This chapter presents a “history-friendly” model of the evolution of the pharmaceutical industry, and in particular of the so-called golden age. This industry is an ideal subject for such an analysis, especially because it has characteristics and problems that provide both contrasts and similarities with the computer industry. Like computers, the pharmaceutical industry has traditionally been a highly R&D and marketing-intensive sector and it has undergone a series of radical technological and institutional “shocks.” However, despite these shocks, the core of the leading innovative firms and countries has remained stable for a very long period of time. Entry by new firms has been a rather rare occurrence until the advent of biotechnology. However, while the evolution of computers coincides largely with the history of very few firms, that of pharmaceuticals involves at least a couple of dozens of companies. Further, the degree of concentration has been consistently low at the aggregate level and the industry has never experienced a shakeout of producers.
We argue that the observed patterns of the evolutionary dynamics were shaped by three main factors, related both to the nature of the relevant technological regime and the structure of demand:
(1) The nature of the process of drug discovery, in terms of the properties of the space of technological opportunities and of the search procedures by which firms explore it.

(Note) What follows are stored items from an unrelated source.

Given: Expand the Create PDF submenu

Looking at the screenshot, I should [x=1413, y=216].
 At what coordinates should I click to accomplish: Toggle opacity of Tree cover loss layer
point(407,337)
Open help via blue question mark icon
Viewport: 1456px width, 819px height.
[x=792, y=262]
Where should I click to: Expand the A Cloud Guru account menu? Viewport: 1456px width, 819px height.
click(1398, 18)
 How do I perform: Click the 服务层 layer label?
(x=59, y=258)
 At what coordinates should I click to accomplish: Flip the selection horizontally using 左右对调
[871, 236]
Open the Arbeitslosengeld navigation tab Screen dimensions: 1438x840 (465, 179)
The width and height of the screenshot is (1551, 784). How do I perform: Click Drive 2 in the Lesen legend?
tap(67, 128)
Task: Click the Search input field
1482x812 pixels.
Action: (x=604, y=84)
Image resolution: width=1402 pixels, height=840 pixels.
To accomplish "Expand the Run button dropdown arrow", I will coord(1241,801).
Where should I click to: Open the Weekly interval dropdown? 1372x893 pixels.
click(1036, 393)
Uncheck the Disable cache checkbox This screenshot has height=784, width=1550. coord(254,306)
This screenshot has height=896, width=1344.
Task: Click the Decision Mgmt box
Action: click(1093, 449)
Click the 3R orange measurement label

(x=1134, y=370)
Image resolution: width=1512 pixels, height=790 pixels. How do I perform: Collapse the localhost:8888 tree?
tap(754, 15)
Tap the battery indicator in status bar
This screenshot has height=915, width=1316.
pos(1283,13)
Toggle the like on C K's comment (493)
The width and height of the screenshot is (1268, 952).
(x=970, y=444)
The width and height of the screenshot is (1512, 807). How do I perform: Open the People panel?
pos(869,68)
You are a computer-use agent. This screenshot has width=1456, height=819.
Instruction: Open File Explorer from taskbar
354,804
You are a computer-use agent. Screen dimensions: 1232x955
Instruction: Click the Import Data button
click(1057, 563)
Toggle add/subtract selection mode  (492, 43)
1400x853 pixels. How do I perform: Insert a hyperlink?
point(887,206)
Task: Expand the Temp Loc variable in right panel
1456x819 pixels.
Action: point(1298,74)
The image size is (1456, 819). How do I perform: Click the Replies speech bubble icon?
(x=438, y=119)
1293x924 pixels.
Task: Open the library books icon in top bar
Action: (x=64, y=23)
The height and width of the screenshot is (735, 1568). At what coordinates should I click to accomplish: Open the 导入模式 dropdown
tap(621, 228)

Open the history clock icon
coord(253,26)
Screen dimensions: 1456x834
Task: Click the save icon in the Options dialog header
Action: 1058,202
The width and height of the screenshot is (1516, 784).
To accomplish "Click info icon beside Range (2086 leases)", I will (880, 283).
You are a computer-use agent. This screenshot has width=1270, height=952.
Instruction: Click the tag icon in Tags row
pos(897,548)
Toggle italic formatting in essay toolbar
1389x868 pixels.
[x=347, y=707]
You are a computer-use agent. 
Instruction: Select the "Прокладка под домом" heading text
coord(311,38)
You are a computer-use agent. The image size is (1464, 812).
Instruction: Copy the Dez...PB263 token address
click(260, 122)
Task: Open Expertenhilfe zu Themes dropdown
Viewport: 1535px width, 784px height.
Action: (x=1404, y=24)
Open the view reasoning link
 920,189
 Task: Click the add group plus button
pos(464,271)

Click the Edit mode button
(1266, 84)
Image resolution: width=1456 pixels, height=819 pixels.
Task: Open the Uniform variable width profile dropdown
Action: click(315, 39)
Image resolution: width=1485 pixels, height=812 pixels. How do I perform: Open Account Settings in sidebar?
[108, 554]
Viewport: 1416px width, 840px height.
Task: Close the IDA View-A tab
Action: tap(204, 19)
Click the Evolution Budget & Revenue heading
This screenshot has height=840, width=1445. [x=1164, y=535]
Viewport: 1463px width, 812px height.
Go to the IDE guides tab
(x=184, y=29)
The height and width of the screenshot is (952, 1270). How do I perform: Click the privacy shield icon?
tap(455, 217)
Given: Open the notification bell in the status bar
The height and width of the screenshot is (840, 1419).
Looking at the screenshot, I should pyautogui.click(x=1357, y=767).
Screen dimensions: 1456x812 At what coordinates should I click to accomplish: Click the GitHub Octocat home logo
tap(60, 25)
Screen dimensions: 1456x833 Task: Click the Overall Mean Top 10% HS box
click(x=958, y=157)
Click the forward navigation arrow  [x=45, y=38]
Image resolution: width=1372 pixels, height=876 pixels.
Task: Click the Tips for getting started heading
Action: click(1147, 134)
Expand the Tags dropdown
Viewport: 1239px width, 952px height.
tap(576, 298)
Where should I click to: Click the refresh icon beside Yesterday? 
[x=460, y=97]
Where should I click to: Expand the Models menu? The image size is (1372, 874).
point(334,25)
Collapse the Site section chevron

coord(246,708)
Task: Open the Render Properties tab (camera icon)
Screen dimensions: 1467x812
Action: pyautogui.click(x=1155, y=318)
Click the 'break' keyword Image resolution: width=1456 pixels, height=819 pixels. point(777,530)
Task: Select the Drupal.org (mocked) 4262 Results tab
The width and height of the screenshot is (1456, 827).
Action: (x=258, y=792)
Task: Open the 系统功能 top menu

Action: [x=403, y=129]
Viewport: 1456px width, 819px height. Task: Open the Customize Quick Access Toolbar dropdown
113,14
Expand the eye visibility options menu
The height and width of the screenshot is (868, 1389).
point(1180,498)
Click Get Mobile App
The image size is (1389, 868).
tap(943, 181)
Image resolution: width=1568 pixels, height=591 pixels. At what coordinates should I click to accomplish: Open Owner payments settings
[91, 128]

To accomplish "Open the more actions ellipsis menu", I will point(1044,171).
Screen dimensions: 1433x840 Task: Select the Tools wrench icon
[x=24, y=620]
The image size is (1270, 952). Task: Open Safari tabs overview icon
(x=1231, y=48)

Specifically, innovation processes were characterized for a long time by “quasi-random” search procedures (random screening), with little positive spillovers from one discovery to the next (low cumulativeness).
(2) The type of competition and the role of patents and imitation in shaping gains from innovation. Patents gave temporary monopoly power to the innovator, but competition remained strong nevertheless, sustained by processes of “inventing around” and – after a patent expires – by imitation.
(3) The fragmented nature of the relevant markets. The industry comprises many independent submarkets, which correspond broadly to different therapeutic classes. For example, cardiovascular products do not compete with antidepressants. And, given the quasi-random nature of the innovative process, innovation in one therapeutic class typically does little to enhance innovation opportunities in other markets.